② Length from 0 through 999

A string format is specified by the character “A” or “a” optionally followed by an integer value from 0 to 999. The “a” format will force all letters of the string to lower case while “A” will preserve the case. The integer value is used to specify the maximum number of characters to be output. If no value or 0 is specified, the number of characters output is dependent on the size of the string specified as the argument for this format. If a size is specified and the string is larger than the size, then the remaining characters will be truncated. If the string is shorter than the size, blanks will be added to extend the string to the size specified. This format requires a string argument for each occurrence of the format. This value can be any string value of any length.

For example, the following code will truncate the argument string since it is longer than the size specified with the “A” format.

Statements:
  %L8='too long'
  WRITE/21, $
    'This string is !(A3), so it will be truncated.', $
    %L8
Produce:
  This string is too, so it will be truncated.

This next example shows the reverse. The following code will pad the argument string with trailing blanks since it is shorter than the size specified with the “A” format.

Statements:
  %L12='adds'
  WRITE/22,'This format !(A9) extra blanks.',%L12
Produce:
  This format adds extra blanks.

Specifying !(A) would automatically adjust the format to fit the size of the string argument.

Minor Word Output Format

$!\big( \; \textbf{M}_{(1)} \enspace n_{(2)} \; \big)$

① Output a minor word argument

② Length from 0 through 999

A minor word format is specified by the character “M” or “m” optionally followed by an integer value from 0 to 999. The “m” format will force the minor word name to be presented in lower case. The length processing is performed in the same manner as the string formats. This format requires a minor word argument for each occurrence of the format. A 2000 class major word can also be used, provided the subclass code exceeds 1000.

Statements:
  $P1=ON
  PPRINT/'Coolant is !(M).',$P1
Produce:
  Coolant is ON.

Major Word Output Format

$!\big( \; \textbf{R}_{(1)} \enspace n_{(2)} \; \big)$

① Output a macro major word (i.e. record) argument

② Length from 0 through 999

A major word (or record) format is specified by the character “R” or “r” optionally followed by an integer value from 0 to 999. The “r” format will force the record name to be presented in lower case. The length processing is performed in the same manner as the string formats. This format requires a macro variable of type record as an argument for each occurrence of the format.

Statements:
  %L3=CUTTER
  PPRINT/'The current setting of %L3=!(R).',%L3
Produce:
  The current setting of %L3=CUTTER.

Logical Output Format

$!\big( \; \textbf{L}_{(1)} \enspace n_{(2)} \; \big)$

① Output a macro logical argument

② Length from 0 through 999

A logical format is specified by the character “L” or “l” optionally followed by an integer value from 0 to 999. The “l” format will force the logical argument value to be presented in lower case.

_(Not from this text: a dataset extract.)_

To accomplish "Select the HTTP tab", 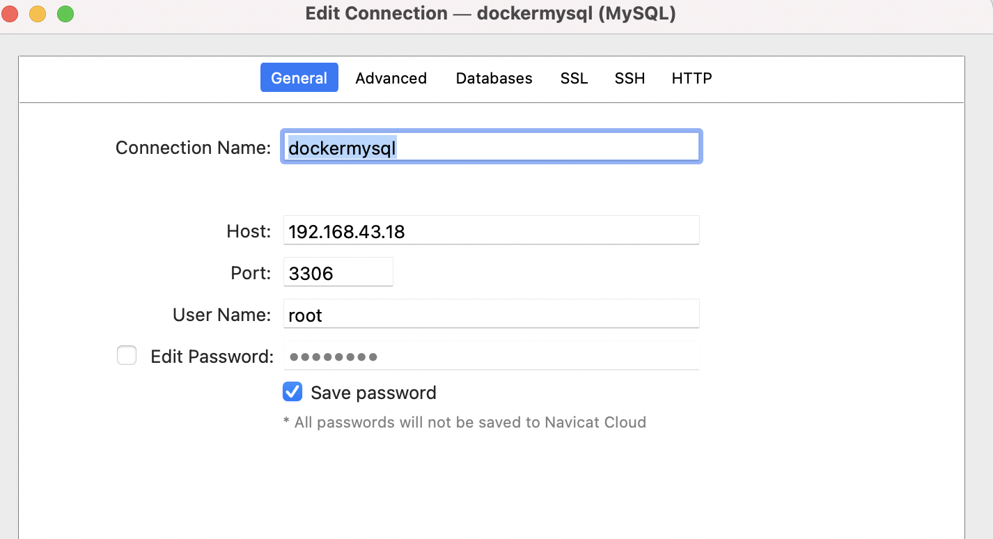I will pyautogui.click(x=691, y=78).
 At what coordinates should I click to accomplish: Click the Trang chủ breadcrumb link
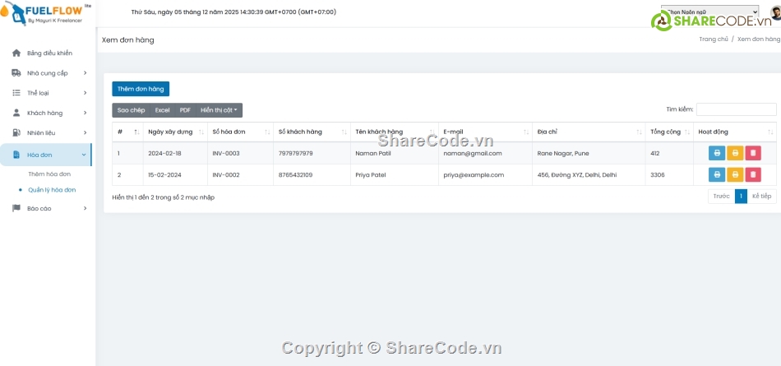[713, 39]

The length processing is performed in the same manner as the string formats. A string of “TRUE” or “FALSE” will be output depending upon the value of the logical argument. This format requires a logical argument for each occurrence of the format.

Statements:
  %L9=$TRUE
  PPRINT/'The current setting of %L9=!(L).',%L9
Produce:
  The current setting of %L9=TRUE.

Tab Output Format

$!\big( \; \textbf{T}_{(1)} \enspace n_{(2)} \; \big)$

① Tab to a position

② Position from 0 through 999

A tab format is specified by the character “T” or “t” followed by an integer value from 0 to 999, which specifies the position in the output record to advance to. With the “T” format, subsequent output will start at the specified position or the current record length, whichever is higher. With the “t” format, subsequent output will start at the specified position, truncating the record if necessary. This format does not take an argument.

Statement:
  PPRINT/'Tool !(S6):!(T14)!(A)',$T,$TLNAME
Produces:
  Tool 12:     10mm drill

Wildcard Output Format

$!\big( \, \boldsymbol{*} \, \big)$

Output an argument using the default formatting rules

A wildcard format is specified by the character “*”. This format is used to output any type of argument in a fixed format. The following table shows the equivalent formats that would be used depending upon the type of argument specified when “!(*)” is used as a format descriptor.

Type of argument

Format

Numeric

!(s9f9s)

Minor

!(M)

Text string

!(A)

Logical

!(L)

In addition to the equivalent types shown, two more types can be output. If the argument is a $NULL type, the characters “$NULL” will be output. If the argument type is a “sequence” type, the characters “<sq₁,sq₂,…,sqn>” will be output. Where “sq₁” represents the first argument of the sequence and “sqn” represents the last. Each argument of the sequence is output as though they were specified individually using a wildcard format.

Register Index Output Formats

$!\big( \; \begin{vmatrix}\,\begin{array}{c} \boldsymbol{@} \\ \boldsymbol{\#} \end{array}\,\end{vmatrix}_{(1)} \enspace n_{(2)} \; \big)$

① Output register n word address “@” or value “#”

② Register index from 1 through 99

This format is specified by the character “@” or “#” followed by an integer index value of a register as defined in QUEST (from 1 through 99). The “@” format outputs a numeric argument as a register word address, which includes the register letter “before” and “after” characters. The “#” format outputs just the numeric portion of the register. This format requires a numeric argument for each occurrence of the format.

In the following example, register number “2” as defined in QUEST has a descriptor of “Gs2”.

Statement:
  INSERT/'!(@2)',25
Produces:
  G25

Predefined Register Output Format

$!\big( \; \begin{vmatrix}\,\begin{array}{c} \boldsymbol{@} \\ \boldsymbol{\#} \end{array}\,\end{vmatrix}_{(1)} \enspace t_{(2)} \; \big)$

① Output register type t word address “@” or value “#”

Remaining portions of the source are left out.